The U.S. Department of Homeland Security (DHS) stated as official, written policy that non-U.S. citizens in long-term same-sex relationships with U.S. citizens and facing deportation are eligible to have their deportations suspended under a 2011 policy of prosecutorial discretion. Under this administrative framework, U.S. law does not change but DHS will not enforce existing orders of removal for this particular class. The DHS policy under the Obama administration has been to focus enforcement resources on deporting unauthorized aliens who pose a security risk to the United States, and consider other factors when a person is not a risk. If an immigrant does not have past criminal convictions, immigration officials deciding whether to pursue removal are instructed to consider factors such as family relationships and the age at which the individual entered the United States.  The new instructions clarify that “family relationships” can include same-sex partnerships.

DHS officials previously indicated that that LGBT partners are protected under the prosecutorial discretion policy, but this is the first time the department has clarified that position in written instructions to its enforcement officers. The guidelines will prevent confusion in the field and also serve as documentation that can strengthen individuals’ cases for deferment after they have been apprehended. However, because the program is only an administrative policy, it can be withdrawn under a subsequent presidential administration.

The new guidelines continue a U.S. policy trend towards recognizing the rights of the LGBT community for immigration, asylum and refugee purposes. The Immigration Act of 1990 removed a restriction that prevented LGBT persons from immigrating to the United States. The Board of Immigration Appeals’ 1994 decision in Matter of Toboso-Alfonso recognized sexual orientation as “membership in a particular social group” and thus established a precedent for asylum based on sexual orientation. In December 2011, President Obama issued a memo outlining a plan for federal agencies to improve protection and assistance to LGBT refugees and asylum seekers.

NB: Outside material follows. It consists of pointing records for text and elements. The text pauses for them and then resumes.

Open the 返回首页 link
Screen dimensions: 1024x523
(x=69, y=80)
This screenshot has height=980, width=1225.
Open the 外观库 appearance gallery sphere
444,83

The United States policy is the latest development in a growing international trend of recognizing LGBT persons’ need for protection from discrimination. Article 21 of the Charter of Fundamental Rights of the European Union, which became legally binding in 2009, expressly prohibits discrimination based on sexual orientation. In 2011, the Inter-American Commission on Human Rights decided to create the Unit on the Rights of Lesbian, Gay, Bisexual, Trans, and Intersex Persons. That same year, the UN Human Rights Council (HRC)—with strong support from the U.S. State Department—passed the first resolution supporting equal rights, regardless of sexual orientation. While the DHS guidelines are not as far-reaching as some of these, they could inform policy decisions on LGBT rights in the United States in the future.